Ich habe mir die Zahlen der Vergangenheit angeguckt, Herr Wiegard. Sie hatten in den Jahren 2007 folgende 8 bis 10 % Steuerwachstum. Ich sehe nicht, dass sich das in der Haushaltskonsolidierung niedergeschlagen hätte. Die Antwort ist: Nein, ich bin nicht bereit, das zur Kenntnis zu nehmen. In den fetten Jahren wurde nicht ausreichend gespart.

(Beifall bei BÜNDNIS 90/DIE GRÜNEN - Rainer Wiegard [CDU]: Großartig! - Dr. Christian von Boetticher [CDU]: Das ist ja wohl ein Hohn!)

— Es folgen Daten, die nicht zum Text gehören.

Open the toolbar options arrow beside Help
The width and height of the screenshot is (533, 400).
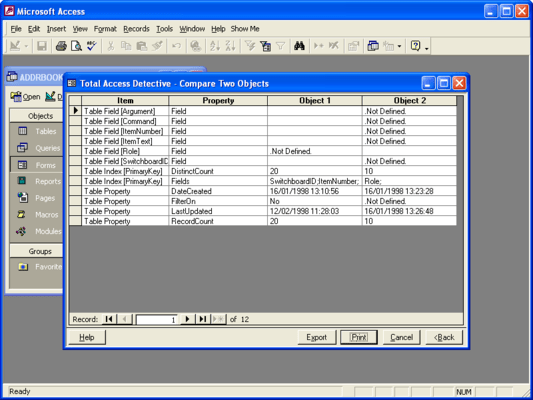[x=426, y=47]
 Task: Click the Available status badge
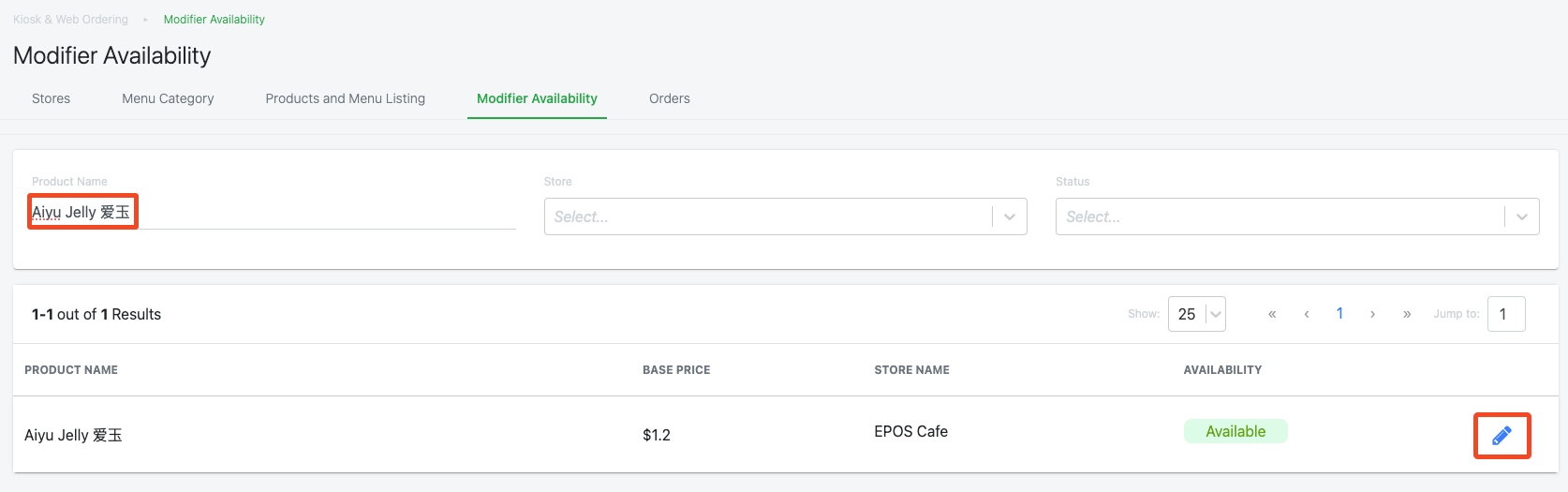pyautogui.click(x=1235, y=431)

Stattdessen gebe ich noch einmal, wie ich das schon öfter getan habe - Herr Kubicki, vielleicht nehmen Sie das auch einmal zur Kenntnis und drehen nicht immer das Argument um -, zu: Es war ein Fehler, dass die rot-grüne Regierung in dem Maße Steuern gesenkt hat. Es war deswegen ein Fehler, weil Steuersenkungen nicht im gleichen Maße zu konjunkturellen Effekten führen, wie die abgesenkten Steuern den Staatshaushalt aus dem Lot gebracht haben.

(Beifall bei BÜNDNIS 90/DIE GRÜNEN)

Das liegt daran: Der Fehler ist begangen worden, weil nicht gesehen worden ist, dass sich in den letzten zehn, 20 Jahren die gesellschaftlichen Grundlagen von Finanzpolitik grundsätzlich verändert haben und damit auch die Leitsätze der Volkswirtschaft, die damals noch bestimmend waren. So passen sie jedenfalls nicht mehr eins zu eins. Schulden sind dadurch nicht mehr ein finanzielles oder operatives Problem, sie sind ein ethisches. Auch das hatten wir bei der Einführung der Schuldenbremse. Der Spruch von den ersten grünen Wahlplakaten, dass wir die Erde nur von unseren Kindern geborgt haben, gilt für die Verschuldung der öffentlichen Haushalte allemal. Wir leben auf Pump; das hat Herr Wiegard ausgeführt. Das bedeutet, dass wir unsere Schulden irgendwann zurückzahlen müssen. Solange wir eine wachsende Gesellschaft waren, eine mit mehr Jungen als Alten, als Europa noch die dynamische Wirtschaftsregion war, als die deutsche

Bevölkerung wuchs und wir mit der Wirtschaft, in einem noch höheren Maße als die der Nachbarn, da war diese Wette auf die Zukunft, was die Staatsverschuldung faktisch ist, riskant, aber eingehbar. Man konnte statistisch nachweisen, dass sie aufgehen kann. Diese Möglichkeit, unsere Schulden zu bezahlen, war da, aber sie ist nicht genutzt worden.

Diese Möglichkeit hat eine schrumpfende Gesellschaft so nicht mehr. Wir sehen das an den Pensionslasten. Wir sehen das daran, dass der Stellenabbau, der faktisch ein Einstellungsstopp ist, dazu führt, dass eine ganze Generation nicht in den öffentlichen Dienst kommen wird, eine ganze Generation mit all ihren Kompetenzen, ihrem Nutzungsverhalten der modernen Medien. Wäre der Staat ein Unternehmen, kein Mensch würde eine solche Konsolidierungsstrategie wählen. Aber uns zwingt die blanke Not dazu.